Standard antibody techniques might only yield five to 20 different antibody candidates that can hit a certain target-even though biology says there could potentially be many more. Many good candidates made during the standard mouse-based process get weeded out, never binding properly with a target on cells, Maizels says. That’s because the body has a natural tendency to develop antibodies against foreign invaders like viruses, but not against normal cells. The problem is that many diseased cells, like, say, tumors, look a lot like healthy cells to the immune system. Overcoming this tendency is a challenge that scientists refer to as breaking “tolerance.” Since chicken cells are quite different from both humans and mice, they should allow Xori to avoid this problem with tolerance, and help identify many antibodies with great potential as drugs that would otherwise fail the early scientific screens, Maizels says.
“It has the potential to treat diseases that we can’t treat now, so it’s an important thing for us to do,” Maizels says.
Like a lot of Accelerator’s investments, there’s not a lot of hard data to support the notion that this works in animals, much less in people. Accelerator was drawn to the idea because it has the potential to be applied to many different drugs, not just one, and antibody drugs represent such a big market, Schubert says. It also has other key ingredients, such as its passionate founder, and a core expertise in immunology that is one of the strengths of the Seattle biotech scene, Schubert says.
Schubert also told an interesting little backstory about how this deal came together. Usually, Accelerator gets ideas from the Institute for Systems Biology, a referral from Hood or another ISB faculty member, through its own research, or from investor referrals.

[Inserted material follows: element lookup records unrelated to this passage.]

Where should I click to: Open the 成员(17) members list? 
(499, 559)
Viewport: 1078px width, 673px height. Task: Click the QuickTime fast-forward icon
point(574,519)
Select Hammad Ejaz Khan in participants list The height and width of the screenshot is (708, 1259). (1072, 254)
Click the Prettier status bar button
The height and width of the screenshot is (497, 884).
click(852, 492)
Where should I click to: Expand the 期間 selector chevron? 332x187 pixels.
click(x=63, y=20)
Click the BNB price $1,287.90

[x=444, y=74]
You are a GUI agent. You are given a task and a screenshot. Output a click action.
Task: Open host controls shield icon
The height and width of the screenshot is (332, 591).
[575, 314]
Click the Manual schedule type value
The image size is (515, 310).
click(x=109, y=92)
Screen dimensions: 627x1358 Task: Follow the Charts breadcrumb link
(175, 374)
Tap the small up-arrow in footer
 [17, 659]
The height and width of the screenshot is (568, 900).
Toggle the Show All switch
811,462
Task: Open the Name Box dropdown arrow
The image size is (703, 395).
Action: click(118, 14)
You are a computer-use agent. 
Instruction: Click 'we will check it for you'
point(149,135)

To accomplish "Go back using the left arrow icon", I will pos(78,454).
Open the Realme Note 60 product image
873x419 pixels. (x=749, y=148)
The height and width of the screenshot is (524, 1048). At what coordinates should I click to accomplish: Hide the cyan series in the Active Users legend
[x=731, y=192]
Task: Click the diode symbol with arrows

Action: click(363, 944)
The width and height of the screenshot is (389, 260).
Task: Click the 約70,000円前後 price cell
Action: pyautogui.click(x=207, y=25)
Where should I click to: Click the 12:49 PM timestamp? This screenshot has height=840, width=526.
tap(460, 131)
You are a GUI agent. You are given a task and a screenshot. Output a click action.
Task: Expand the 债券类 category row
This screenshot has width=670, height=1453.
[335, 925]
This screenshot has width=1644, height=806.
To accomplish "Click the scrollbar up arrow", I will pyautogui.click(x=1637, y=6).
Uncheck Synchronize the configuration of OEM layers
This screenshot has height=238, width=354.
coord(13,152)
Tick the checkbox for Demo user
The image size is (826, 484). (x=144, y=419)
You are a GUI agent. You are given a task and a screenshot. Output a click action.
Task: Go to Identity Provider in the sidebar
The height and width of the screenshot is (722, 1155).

This case was a little different. Schubert first heard about the technology about 18 months ago while having a regular monthly lunch with a friend of his from business school, Aaron Coe of Seattle-based Calistoga Pharmaceuticals. Coe, who happens to be a second cousin of Maizels, told Schubert that she was doing some interesting work that might soon be ready for private investment.
So Schubert and Gray decided to take a look for themselves. “I’ve never seen Pat as excited at first blush about a technology as he was with this,” Schubert says. The passion never waned for the investors during the year this deal took to assemble, even though it’s common to go through highs and lows, like with a romance, Schubert says.
Maizels laughed out loud at the analogy. Apparently, she never expected to get dumped. “David has a different view of romance than I do,” she said with a laugh.